- What you will do
Beginning with the line that includes "TGP Maniac (353, 192)" and ending with the last line, print the records exactly, leaving every picture out.

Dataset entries

###

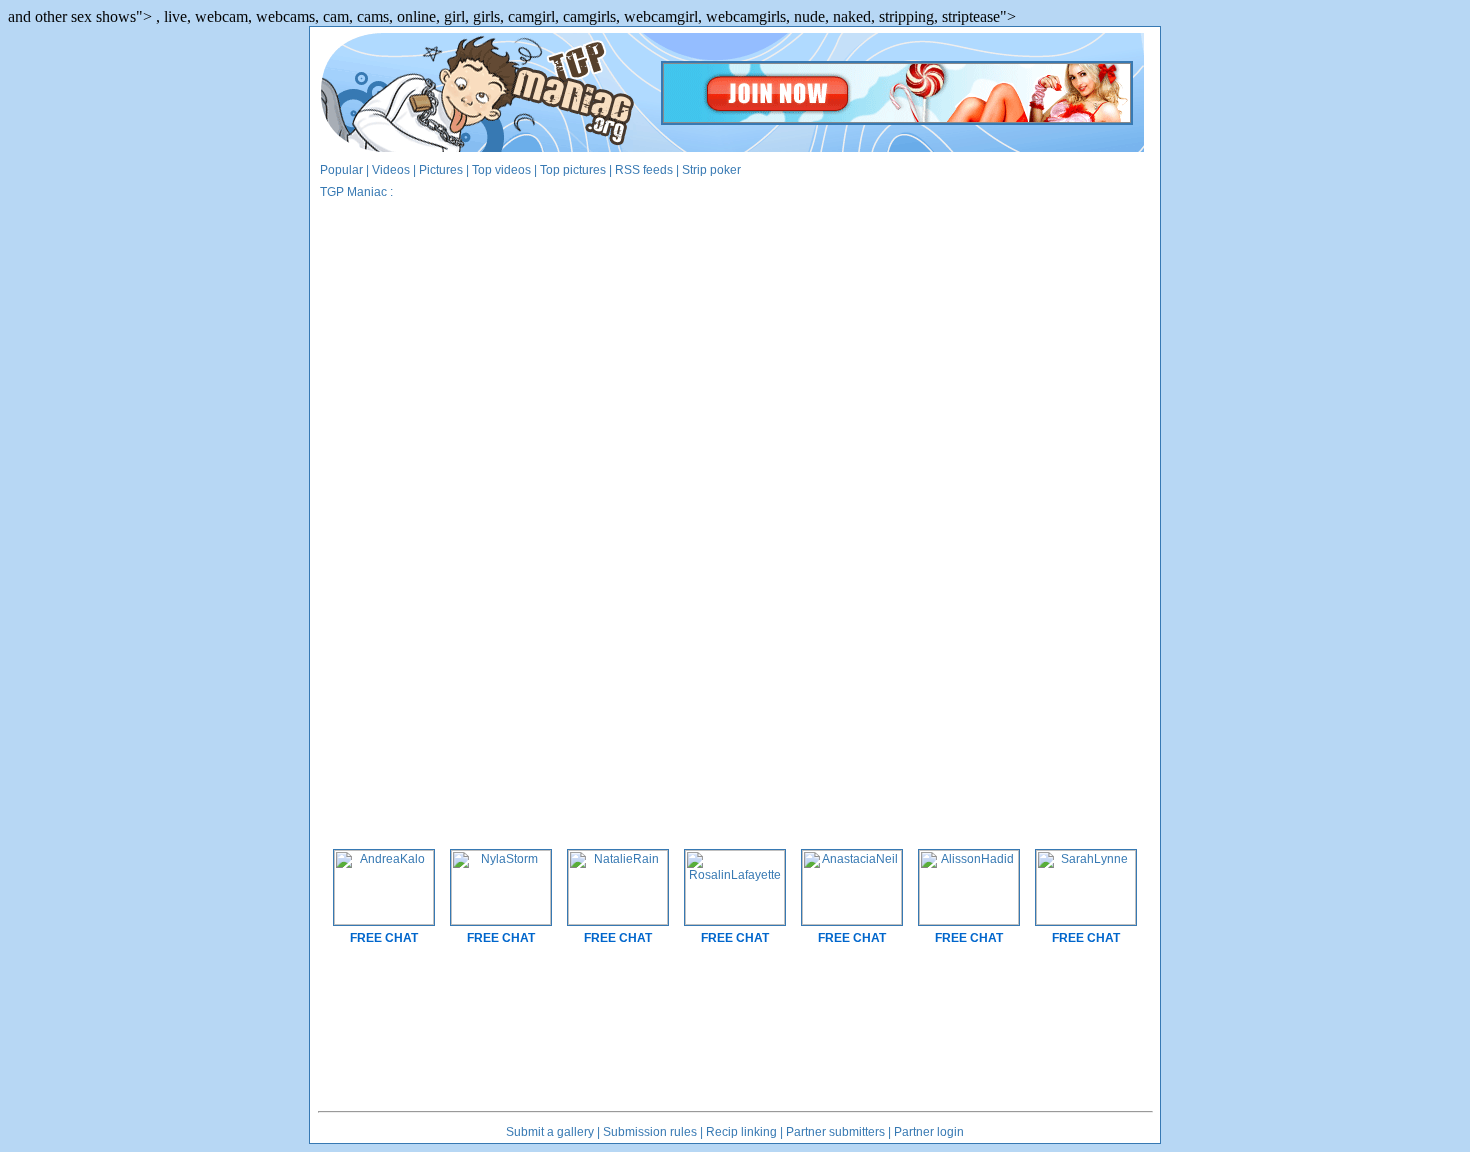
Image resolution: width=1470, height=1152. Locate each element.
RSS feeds (644, 170)
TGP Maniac (353, 192)
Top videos (501, 170)
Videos (391, 170)
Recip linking (741, 1132)
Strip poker (711, 170)
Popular (341, 170)
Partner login (929, 1132)
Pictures (441, 170)
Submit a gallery (550, 1132)
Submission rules (650, 1132)
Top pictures (573, 170)
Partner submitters (835, 1132)
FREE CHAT (384, 938)
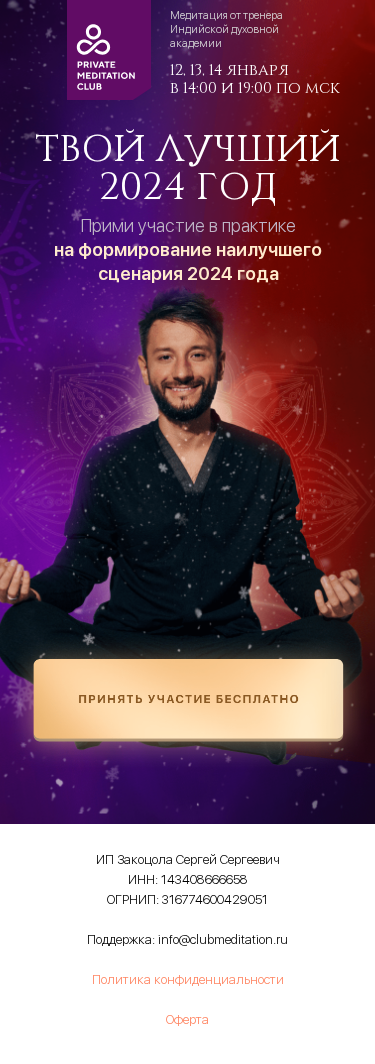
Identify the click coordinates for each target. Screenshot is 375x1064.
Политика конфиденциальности (188, 979)
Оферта (187, 1019)
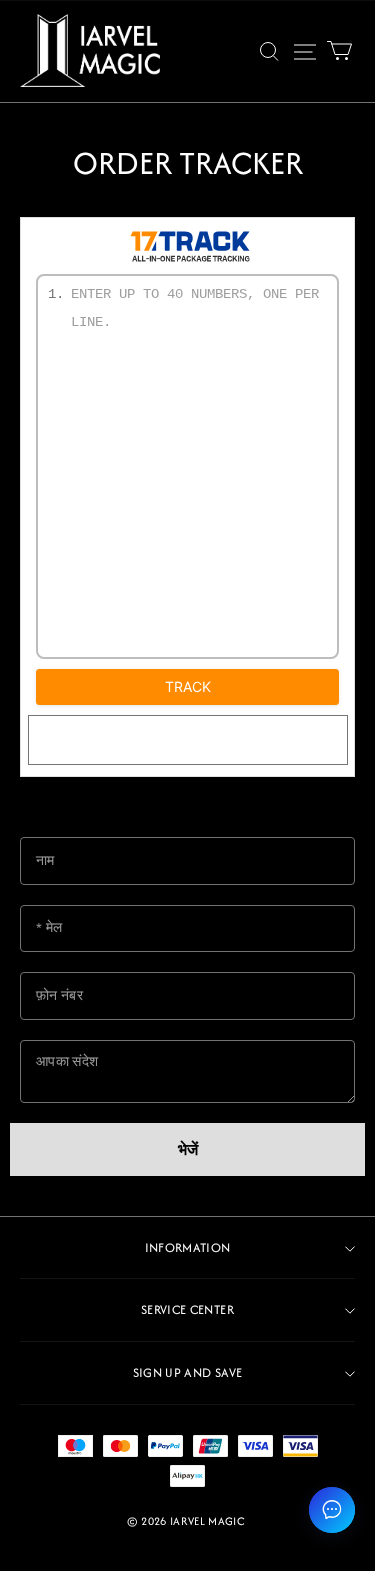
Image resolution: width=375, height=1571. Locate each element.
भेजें (188, 1149)
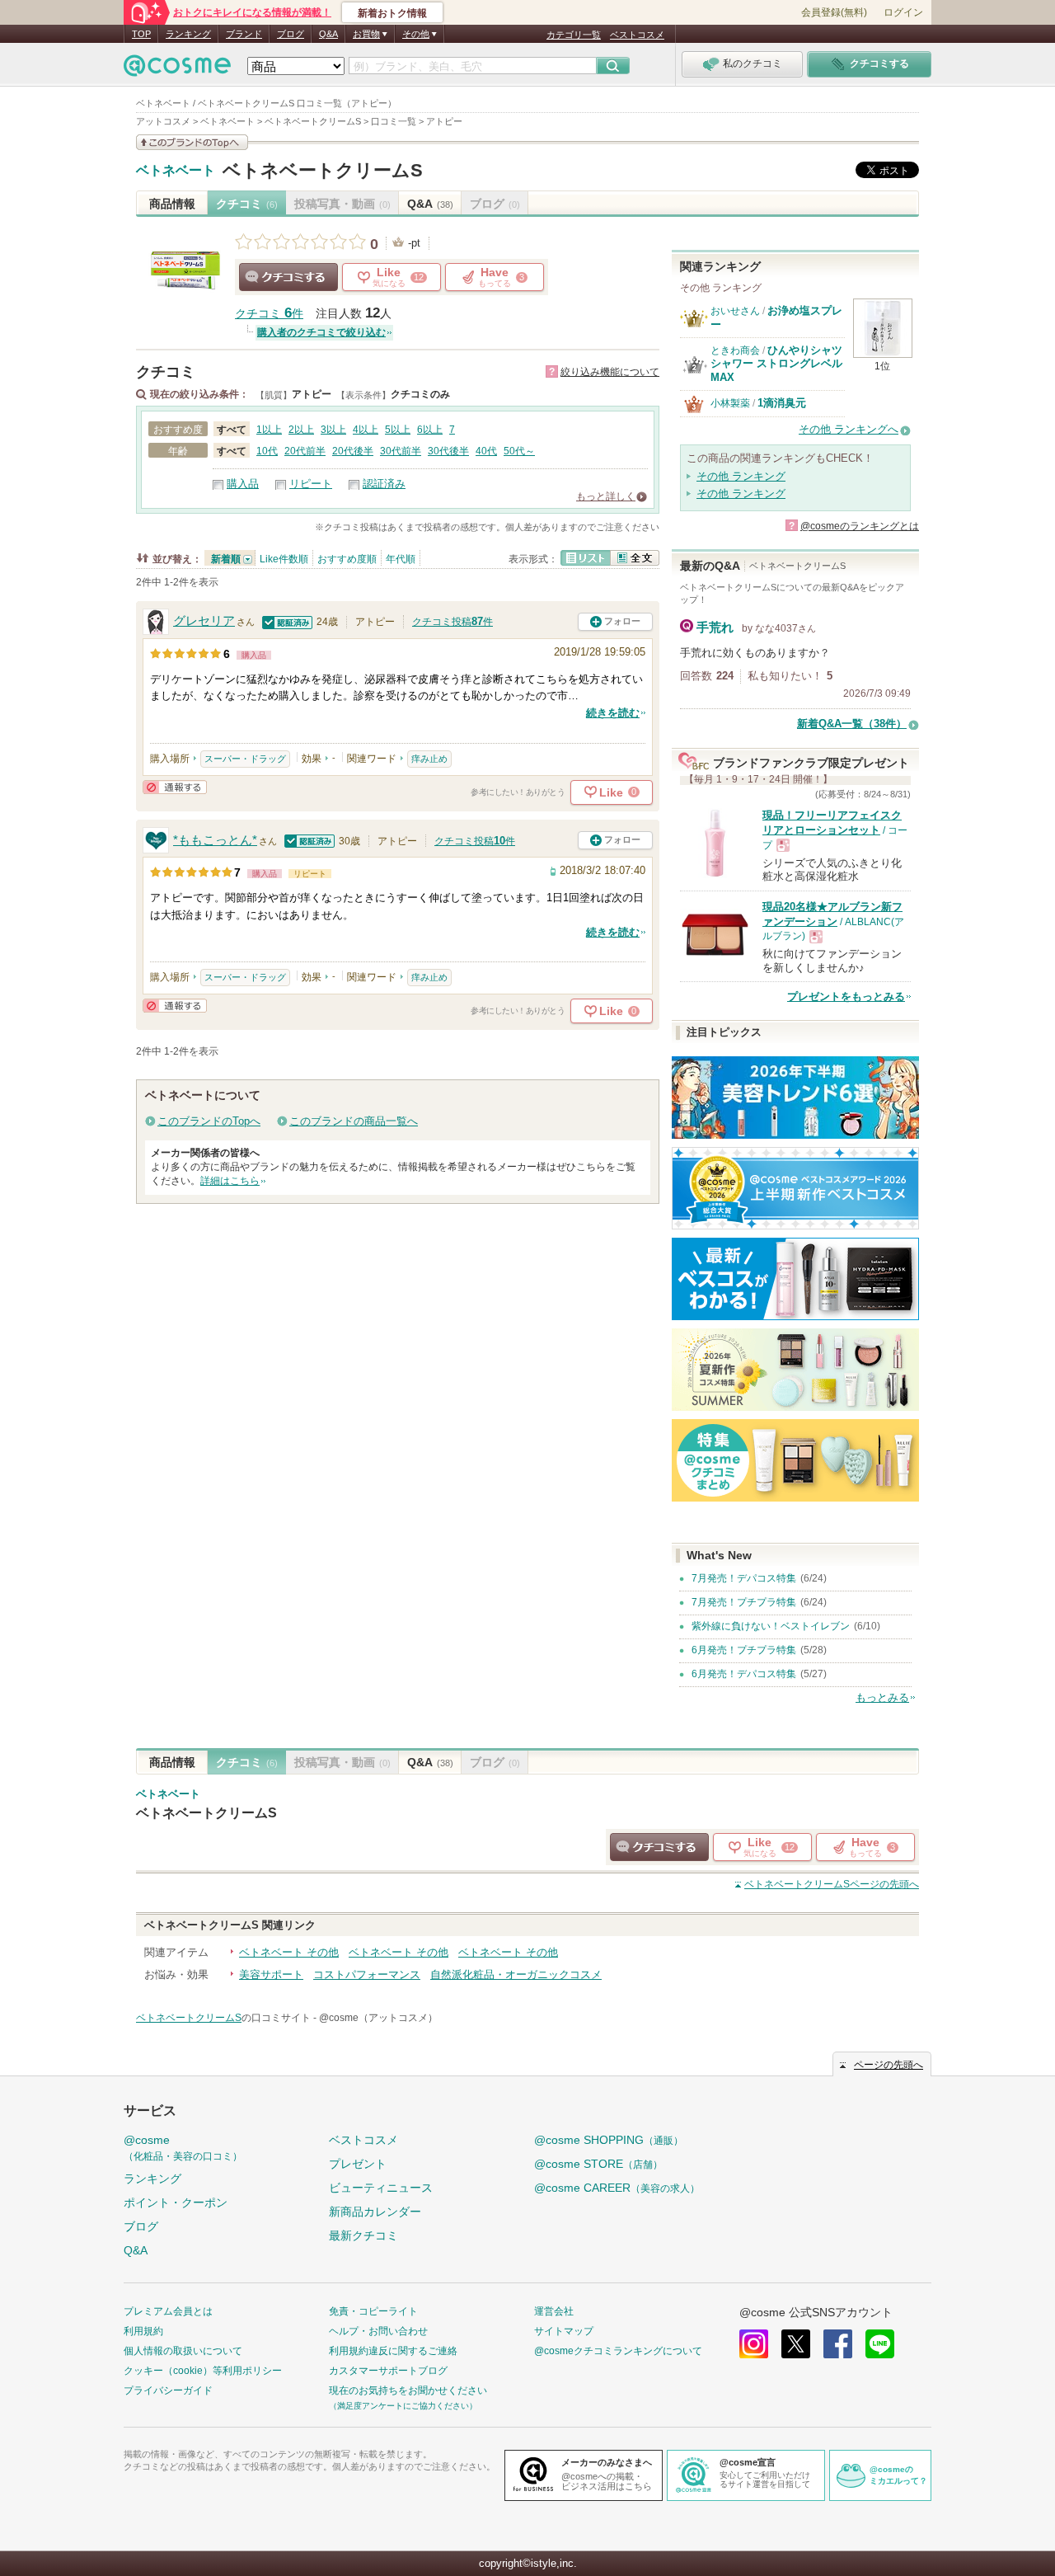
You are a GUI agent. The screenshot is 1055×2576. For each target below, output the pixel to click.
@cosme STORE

###

- Problem solution
TGP Maniac (353, 192)
Top videos (501, 170)
Videos (391, 170)
Recip linking (741, 1132)
Strip poker (711, 170)
Popular (341, 170)
Partner login (929, 1132)
Pictures (441, 170)
Submit a gallery (550, 1132)
Submission rules (650, 1132)
Top pictures (573, 170)
Partner submitters (835, 1132)
FREE CHAT (384, 938)
Identify the click coordinates for each target. Screenshot is 375x1064.
Политика конфиденциальности (188, 979)
Оферта (187, 1019)
Image resolution: width=375, height=1571. Locate each element.
भेजें (188, 1149)
You are a GUI agent. The screenshot is 1055×2576. For each target below, output the pixel to click.
@cosme STORE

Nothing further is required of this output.